Word Prediction Assignment

Management summary

The goal that we are working towards is development of a prediction model that suggests 3 words that the user may want to type next based on what the user has already typed in. The solution devised should balance memory usage by the model as well as the speed with which the suggestions are offered. It should be possible to use the prediction model on a mobile phone for instance. This document details the exploratory analysis of the data that will be used for training such a model as well as the first ideas on the modeling itself.
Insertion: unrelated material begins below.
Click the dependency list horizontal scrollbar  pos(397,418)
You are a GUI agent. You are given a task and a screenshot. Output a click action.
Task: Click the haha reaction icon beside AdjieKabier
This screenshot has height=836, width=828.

Creating a training and test set

We read in the American blogs, news and twitter data sets and create smaller training and testing data sets from them. These smaller data sets are much easier to handle and still form a representative sample of the underlying data sets from which inferences can be made regarding the underlying data. From each data set we select at random 1/100 of the lines for training purposes and 1/1000 of the lines for testing purposes. We’ve also made sure that these lines do not overlap. We ignore for now the provided data sets from other languages.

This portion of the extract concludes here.